## WHAT YOU NEED TO DO
Copy out the entries word for word, leaving images aside.

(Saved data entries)
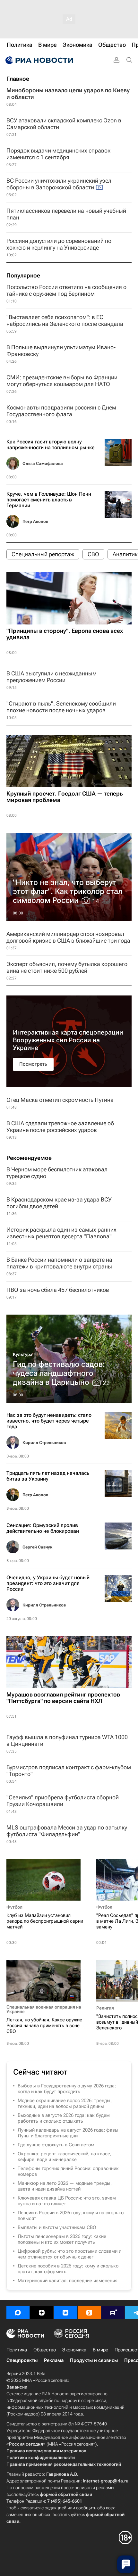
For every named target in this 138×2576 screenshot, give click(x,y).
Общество (44, 2350)
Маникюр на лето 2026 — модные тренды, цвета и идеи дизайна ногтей (65, 2186)
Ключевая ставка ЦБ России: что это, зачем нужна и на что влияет (67, 2201)
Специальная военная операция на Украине (43, 2009)
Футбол (14, 1907)
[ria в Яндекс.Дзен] (41, 2312)
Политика (16, 2350)
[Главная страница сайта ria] (38, 60)
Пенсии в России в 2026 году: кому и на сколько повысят (71, 2215)
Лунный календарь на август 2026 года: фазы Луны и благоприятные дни (68, 2133)
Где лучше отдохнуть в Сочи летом (56, 2145)
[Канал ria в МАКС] (18, 2312)
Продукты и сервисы (94, 2360)
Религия (105, 2008)
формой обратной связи (66, 2494)
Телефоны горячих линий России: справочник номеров (68, 2171)
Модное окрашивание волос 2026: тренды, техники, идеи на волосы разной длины (65, 2103)
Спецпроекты (22, 2360)
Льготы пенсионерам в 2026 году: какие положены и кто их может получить (62, 2239)
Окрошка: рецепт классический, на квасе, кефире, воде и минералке (64, 2156)
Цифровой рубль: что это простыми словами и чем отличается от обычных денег (69, 2254)
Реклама (54, 2360)
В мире (100, 2350)
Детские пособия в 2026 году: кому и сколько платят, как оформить (68, 2269)
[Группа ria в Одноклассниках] (89, 2312)
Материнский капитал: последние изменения (67, 2280)
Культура (22, 1354)
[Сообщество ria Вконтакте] (65, 2312)
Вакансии (16, 2387)
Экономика (74, 2350)
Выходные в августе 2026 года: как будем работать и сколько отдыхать (64, 2118)
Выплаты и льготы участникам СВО (57, 2227)
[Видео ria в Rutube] (113, 2312)
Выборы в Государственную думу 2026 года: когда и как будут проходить (67, 2088)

## WRITTEN ANSWER
For every named target in this 138×2576 screenshot, give click(x,y).
Общество (44, 2350)
Маникюр на лето 2026 — модные тренды, цвета и идеи дизайна ногтей (65, 2186)
Ключевая ставка ЦБ России: что это, зачем нужна и на что влияет (67, 2201)
Специальная военная операция на Украине (43, 2009)
Футбол (14, 1907)
[ria в Яндекс.Дзен] (41, 2312)
Политика (16, 2350)
[Главная страница сайта ria] (38, 60)
Пенсии в России в 2026 году: кому и на сколько повысят (71, 2215)
Лунный календарь на август 2026 года: фазы Луны и благоприятные дни (68, 2133)
Где лучше отдохнуть в Сочи летом (56, 2145)
[Канал ria в МАКС] (18, 2312)
Продукты и сервисы (94, 2360)
Религия (105, 2008)
формой обратной связи (66, 2494)
Телефоны горячих линий России: справочник номеров (68, 2171)
Модное окрашивание волос 2026: тренды, техники, идеи на волосы разной длины (65, 2103)
Спецпроекты (22, 2360)
Льготы пенсионерам в 2026 году: какие положены и кто их может получить (62, 2239)
Окрошка: рецепт классический, на квасе, кефире, воде и минералке (64, 2156)
Цифровой рубль: что это простыми словами и чем отличается от обычных денег (69, 2254)
Реклама (54, 2360)
В мире (100, 2350)
Детские пособия в 2026 году: кому и сколько платят, как оформить (68, 2269)
[Группа ria в Одноклассниках] (89, 2312)
Материнский капитал: последние изменения (67, 2280)
Культура (22, 1354)
[Сообщество ria Вконтакте] (65, 2312)
Вакансии (16, 2387)
Экономика (74, 2350)
Выходные в августе 2026 года: как будем работать и сколько отдыхать (64, 2118)
Выплаты и льготы участникам СВО (57, 2227)
[Видео ria в Rutube] (113, 2312)
Выборы в Государственную думу 2026 года: когда и как будут проходить (67, 2088)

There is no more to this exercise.